Your objective:
Write out the part of the entries that runs from the line containing "The width and" through the end of the entries, substituting "Reviewer" for "Auditor" and keeping everything else the same. Leave the pictures out of your answer.
— Start Record set —
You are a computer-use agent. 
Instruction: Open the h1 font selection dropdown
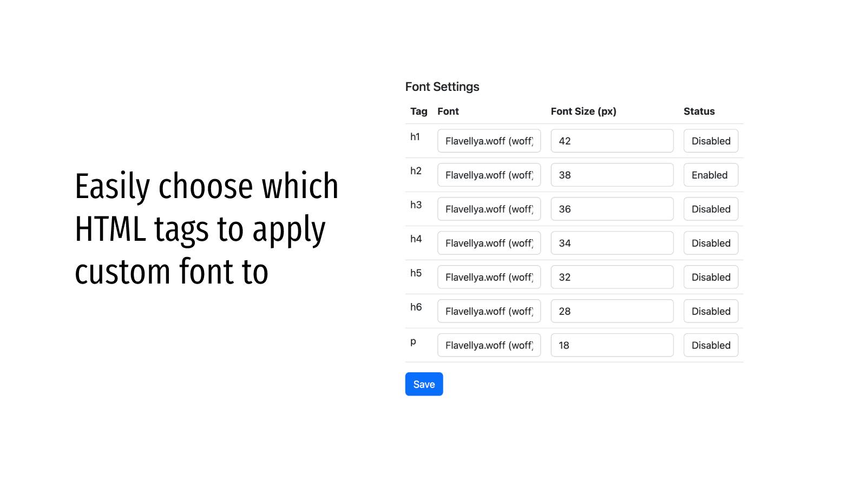[489, 141]
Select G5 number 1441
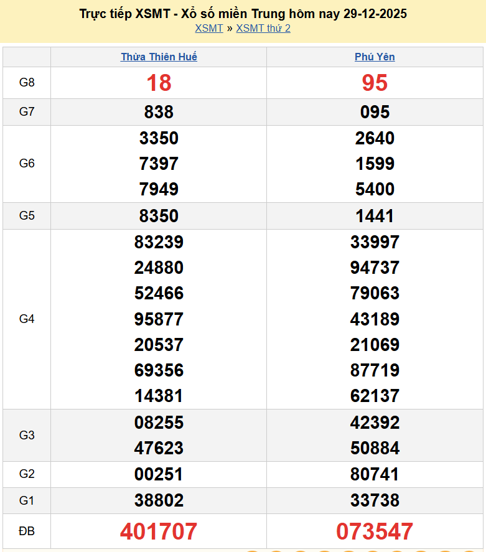The height and width of the screenshot is (552, 486). (375, 216)
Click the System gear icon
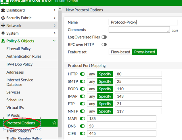 (3, 33)

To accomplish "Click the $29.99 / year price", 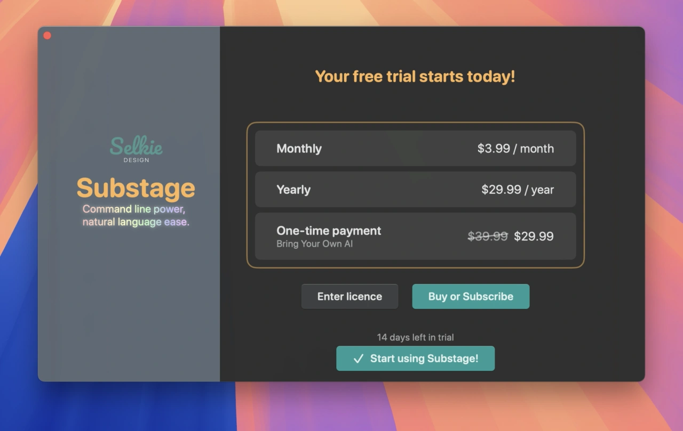I will tap(518, 190).
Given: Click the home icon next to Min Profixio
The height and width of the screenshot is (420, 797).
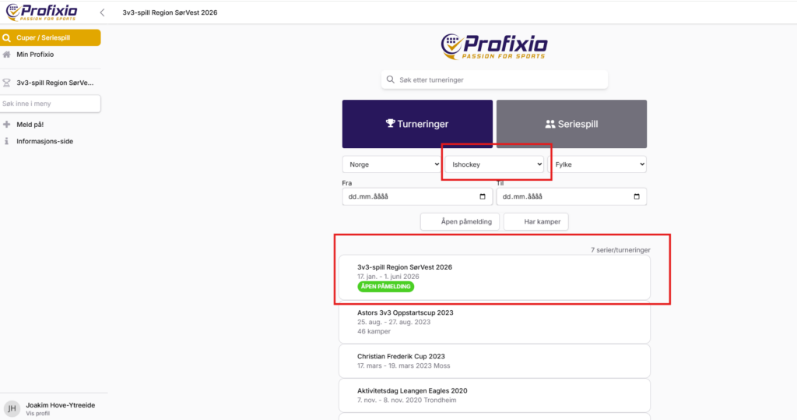Looking at the screenshot, I should click(x=7, y=55).
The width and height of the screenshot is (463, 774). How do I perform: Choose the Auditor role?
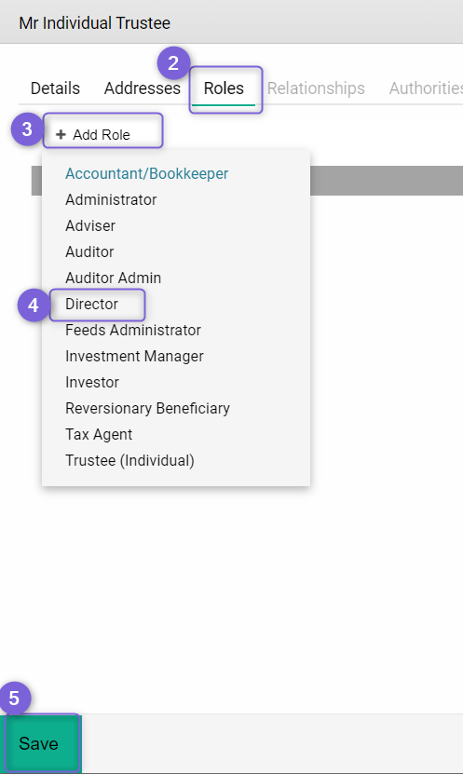tap(89, 251)
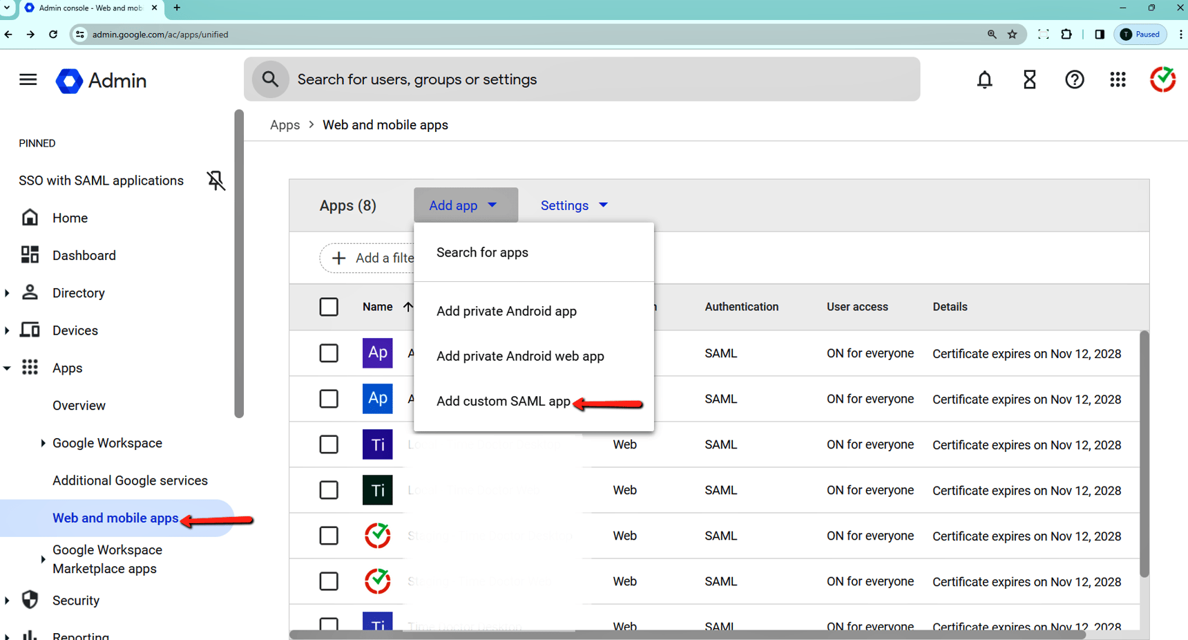Expand the Directory section in the sidebar

[x=7, y=292]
— End Record set —
Full response:
The width and height of the screenshot is (463, 774). How do I perform: Choose the Reviewer role?
tap(89, 251)
Expand the Directory section in the sidebar

[x=7, y=292]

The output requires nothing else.